## Stated problem
Update the items from the very beginning through the line that contains "Click the hint", swapping every "GUI agent" for "interface agent" and leaving everything else as it is.

* Begin Dataset *

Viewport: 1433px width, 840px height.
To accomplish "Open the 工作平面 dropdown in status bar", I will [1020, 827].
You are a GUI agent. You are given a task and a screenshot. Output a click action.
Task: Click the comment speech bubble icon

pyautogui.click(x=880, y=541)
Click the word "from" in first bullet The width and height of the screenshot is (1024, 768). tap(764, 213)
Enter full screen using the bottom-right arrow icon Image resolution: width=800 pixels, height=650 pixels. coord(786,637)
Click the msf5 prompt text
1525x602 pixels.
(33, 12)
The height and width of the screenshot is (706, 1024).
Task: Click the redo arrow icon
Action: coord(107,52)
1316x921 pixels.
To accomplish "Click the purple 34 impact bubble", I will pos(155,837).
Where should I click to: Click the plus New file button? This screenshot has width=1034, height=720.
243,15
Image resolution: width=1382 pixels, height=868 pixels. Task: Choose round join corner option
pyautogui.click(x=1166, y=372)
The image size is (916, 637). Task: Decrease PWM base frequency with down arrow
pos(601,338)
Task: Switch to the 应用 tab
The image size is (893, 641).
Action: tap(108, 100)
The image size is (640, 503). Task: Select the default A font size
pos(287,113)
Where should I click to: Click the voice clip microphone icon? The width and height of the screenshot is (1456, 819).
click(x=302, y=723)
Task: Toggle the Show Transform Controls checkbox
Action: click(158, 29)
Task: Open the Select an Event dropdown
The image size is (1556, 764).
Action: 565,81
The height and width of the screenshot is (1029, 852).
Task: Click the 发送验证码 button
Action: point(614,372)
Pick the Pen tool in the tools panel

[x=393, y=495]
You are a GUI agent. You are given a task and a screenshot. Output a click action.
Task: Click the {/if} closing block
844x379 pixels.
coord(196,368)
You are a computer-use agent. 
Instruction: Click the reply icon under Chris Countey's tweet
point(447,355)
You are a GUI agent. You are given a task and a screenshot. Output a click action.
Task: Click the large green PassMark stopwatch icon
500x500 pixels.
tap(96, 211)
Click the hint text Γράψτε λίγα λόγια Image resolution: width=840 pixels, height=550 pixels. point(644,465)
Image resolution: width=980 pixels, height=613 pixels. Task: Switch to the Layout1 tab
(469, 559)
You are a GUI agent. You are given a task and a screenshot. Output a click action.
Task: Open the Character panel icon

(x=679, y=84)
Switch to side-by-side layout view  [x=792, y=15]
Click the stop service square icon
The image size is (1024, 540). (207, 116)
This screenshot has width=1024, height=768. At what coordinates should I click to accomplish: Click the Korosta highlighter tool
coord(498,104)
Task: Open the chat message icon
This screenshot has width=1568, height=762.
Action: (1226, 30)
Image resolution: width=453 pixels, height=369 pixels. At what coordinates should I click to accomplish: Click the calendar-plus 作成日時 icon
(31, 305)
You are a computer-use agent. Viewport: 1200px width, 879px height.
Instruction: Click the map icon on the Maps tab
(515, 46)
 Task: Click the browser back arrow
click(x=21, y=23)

* End Dataset *

## Solved problem
Viewport: 1433px width, 840px height.
To accomplish "Open the 工作平面 dropdown in status bar", I will [1020, 827].
You are a interface agent. You are given a task and a screenshot. Output a click action.
Task: Click the comment speech bubble icon

pyautogui.click(x=880, y=541)
Click the word "from" in first bullet The width and height of the screenshot is (1024, 768). tap(764, 213)
Enter full screen using the bottom-right arrow icon Image resolution: width=800 pixels, height=650 pixels. coord(786,637)
Click the msf5 prompt text
1525x602 pixels.
(33, 12)
The height and width of the screenshot is (706, 1024).
Task: Click the redo arrow icon
Action: coord(107,52)
1316x921 pixels.
To accomplish "Click the purple 34 impact bubble", I will pos(155,837).
Where should I click to: Click the plus New file button? This screenshot has width=1034, height=720.
243,15
Image resolution: width=1382 pixels, height=868 pixels. Task: Choose round join corner option
pyautogui.click(x=1166, y=372)
The image size is (916, 637). Task: Decrease PWM base frequency with down arrow
pos(601,338)
Task: Switch to the 应用 tab
The image size is (893, 641).
Action: tap(108, 100)
The image size is (640, 503). Task: Select the default A font size
pos(287,113)
Where should I click to: Click the voice clip microphone icon? The width and height of the screenshot is (1456, 819).
click(x=302, y=723)
Task: Toggle the Show Transform Controls checkbox
Action: click(158, 29)
Task: Open the Select an Event dropdown
The image size is (1556, 764).
Action: 565,81
The height and width of the screenshot is (1029, 852).
Task: Click the 发送验证码 button
Action: point(614,372)
Pick the Pen tool in the tools panel

[x=393, y=495]
You are a interface agent. You are given a task and a screenshot. Output a click action.
Task: Click the {/if} closing block
844x379 pixels.
coord(196,368)
You are a computer-use agent. 
Instruction: Click the reply icon under Chris Countey's tweet
point(447,355)
You are a interface agent. You are given a task and a screenshot. Output a click action.
Task: Click the large green PassMark stopwatch icon
500x500 pixels.
tap(96, 211)
Click the hint text Γράψτε λίγα λόγια Image resolution: width=840 pixels, height=550 pixels. point(644,465)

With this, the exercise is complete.